Yes. There are circumstances where compensation is not forthcoming despite a successful claim – for example, the doctor’s indemnity insurer has exercised its discretion not to fund the claim.

These instances may include:

  • where the doctor had an inappropriate relationship with the patient
  • when a doctor dies before the action is finalised
  • if a doctor has been declared bankrupt

In such cases, unless the doctor personally has sufficient assets, you may not recover the money you are owed.

Are there other ways I can complain about the service I received from a healthcare professional?

Yes. You may make a complaint to the Health Care Complaints Commission (HCCC) or a regulatory body established to investigate complaints against particular groups of health professionals.

It is also possible to make a complaint or notification to the Australian Health Practitioner Regulation Authority (AHPRA) about the conduct or performance of a health practitioner or concerning the health of a student health practitioner. More information on the complaints process via AHPRA can be obtained on their website at: www.ahpra.gov.au.

In the eyes of the law, a person cannot consent to treatment unless they have been adequately informed about the risks. This is what is meant by the phrase “informed consent”. Cases that involve this issue are often referred to as “failure to warn” cases because there has been a failure to warn a patient of material risks with the treatment given.

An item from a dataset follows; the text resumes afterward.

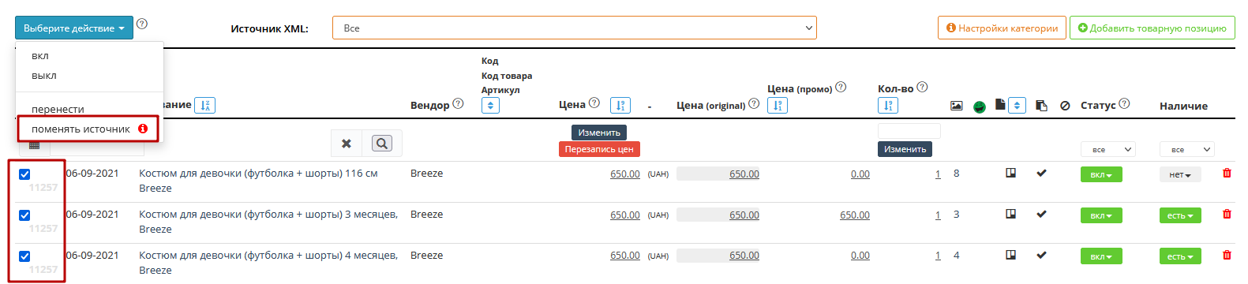Clear the filter with the X icon
Screen dimensions: 1248x284
point(346,143)
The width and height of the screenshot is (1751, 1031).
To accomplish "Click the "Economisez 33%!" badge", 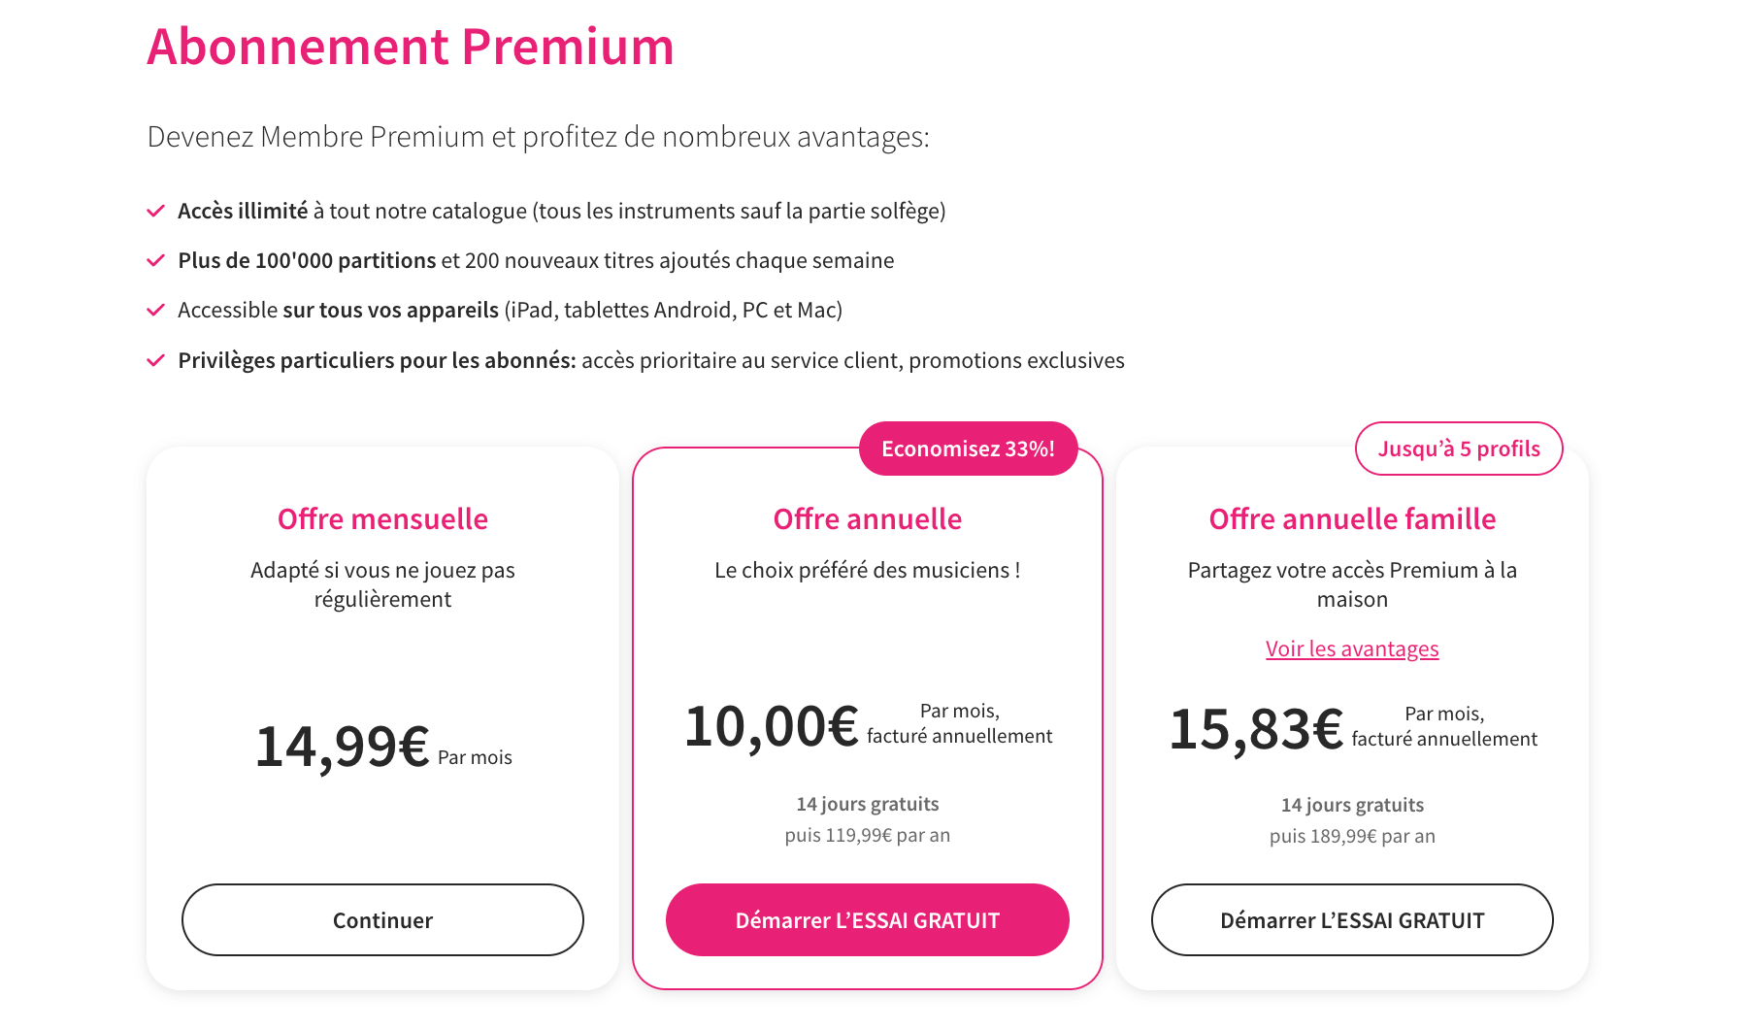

Guidelines for practitioners

The National Boards for almost all health practitioners publish a Code of Conduct that indicates the standards expected generally in the profession including the expectations regarding informed consent. For instance, the amount of information expected to be given to patients by doctors is not only prescribed by the Medical Board of Australia’s code of conduct  but also by reference to the National Health and Medical Research Council’s:

  • General guidelines for medical practitioners on providing information to patients and
  • Communicating with patients: advice for medical practitioners

What do I need to prove?

To successfully bring a claim against a health practitioner in this area, you must establish that:

  1. The health professional failed to warn you of a risk associated with the proposed treatment
  2. The risk was material (a reasonable person in the same circumstances would be likely to attach significance to the risk).
  3. Had you been warned, you would not have proceeded with the treatment. This will be affected by whether the treatment was elective or necessary and if there were any alternative treatments available.
  4. You proceeded with the treatment; the risk occurred and caused you injury

Lack of informed consent is particularly common in claims arising out of negligent surgery.